(RECORDS FOR THE EXERCISE)

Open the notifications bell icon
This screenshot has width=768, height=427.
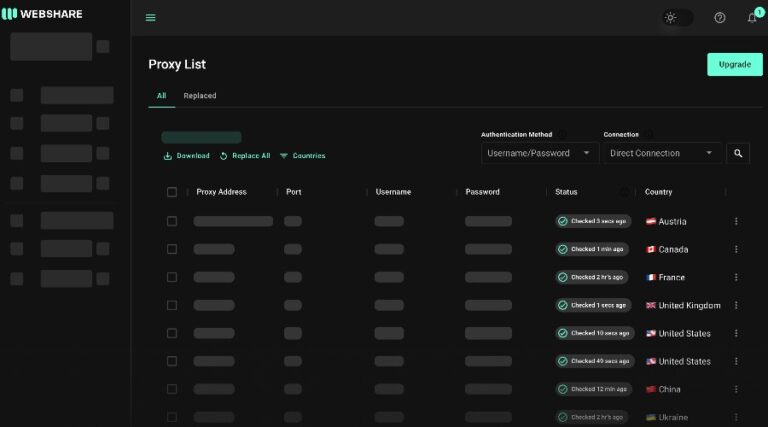[752, 18]
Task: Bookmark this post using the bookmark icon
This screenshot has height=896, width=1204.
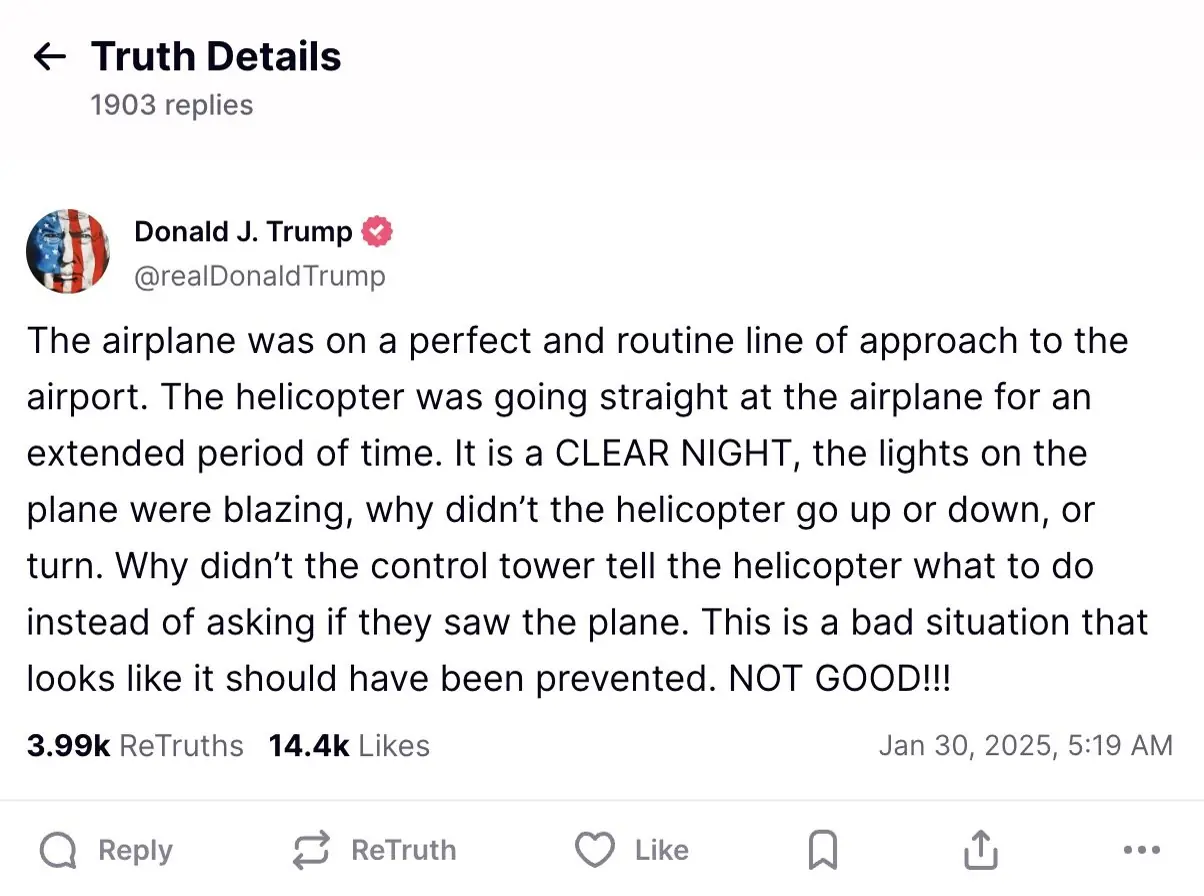Action: (x=823, y=850)
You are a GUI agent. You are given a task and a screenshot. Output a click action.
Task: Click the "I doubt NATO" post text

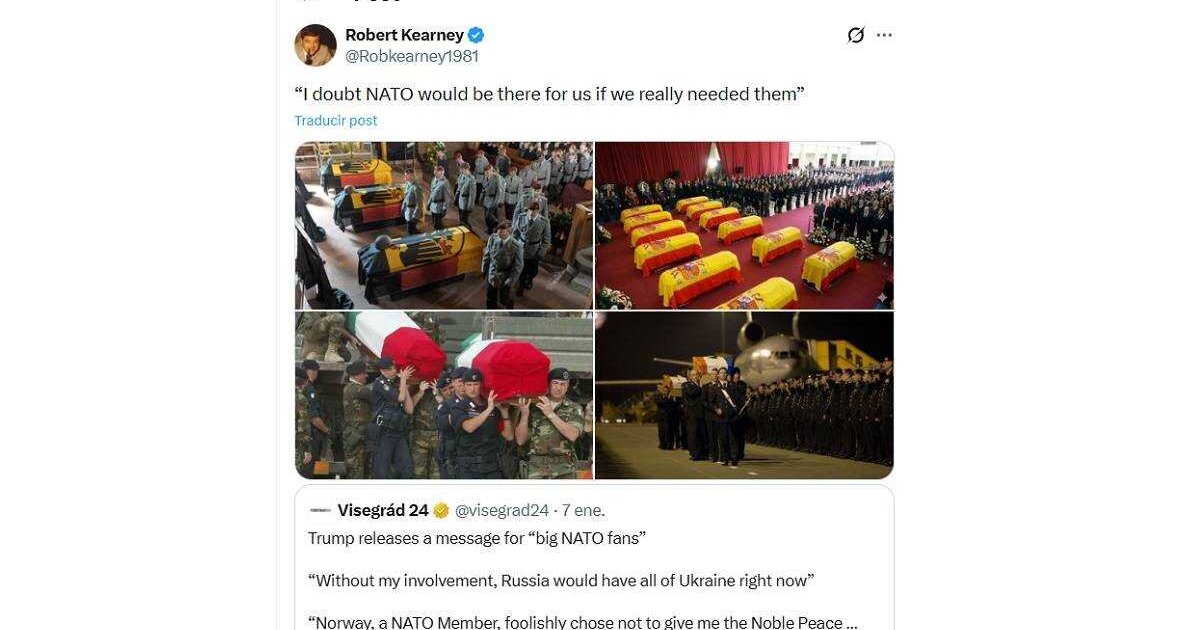coord(550,94)
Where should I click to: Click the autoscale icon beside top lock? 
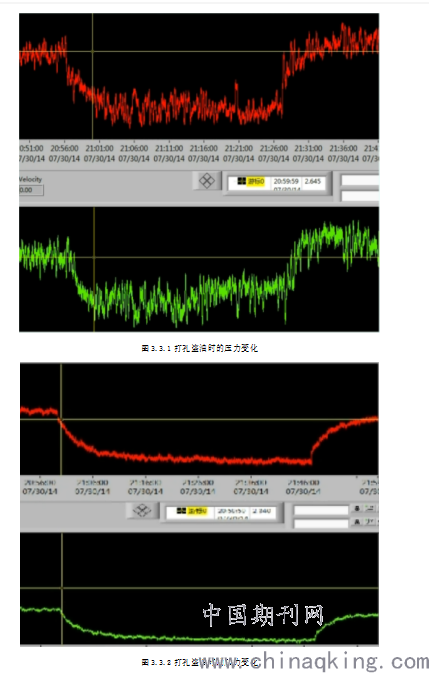tap(369, 509)
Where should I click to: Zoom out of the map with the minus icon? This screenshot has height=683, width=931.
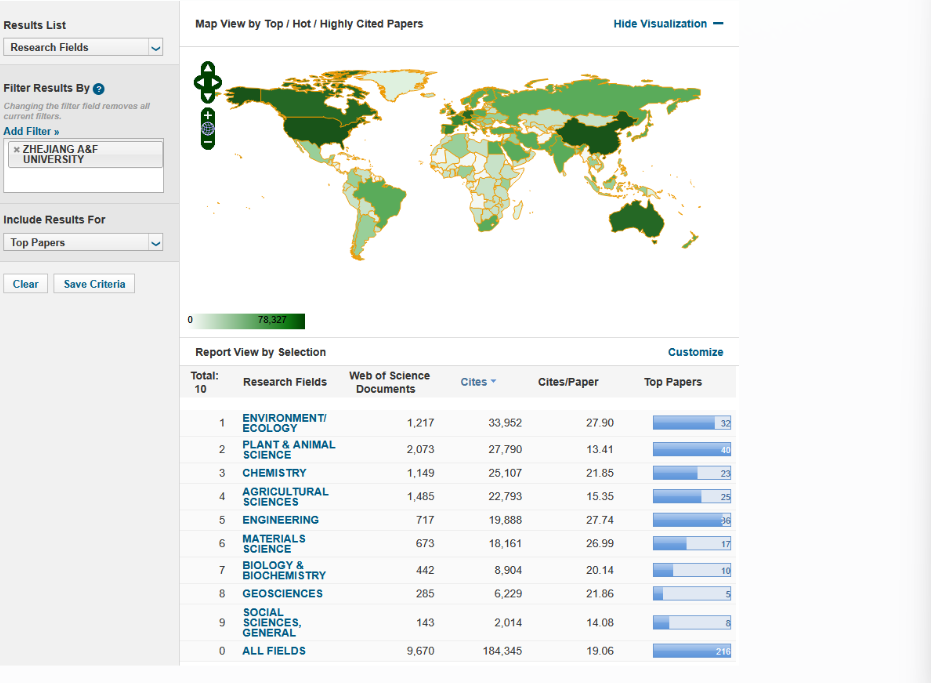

(End RECORDS FOR THE EXERCISE)

Retype the listing above exactly, please. Pictures do not belong in the copy.

> ANSWER SECTION
Open the notifications bell icon
This screenshot has width=768, height=427.
[752, 18]
Task: Bookmark this post using the bookmark icon
This screenshot has height=896, width=1204.
Action: (x=823, y=850)
You are a GUI agent. You are given a task and a screenshot. Output a click action.
Task: Click the "I doubt NATO" post text

coord(550,94)
Where should I click to: Click the autoscale icon beside top lock? 
tap(369, 509)
Where should I click to: Zoom out of the map with the minus icon? This screenshot has height=683, width=931.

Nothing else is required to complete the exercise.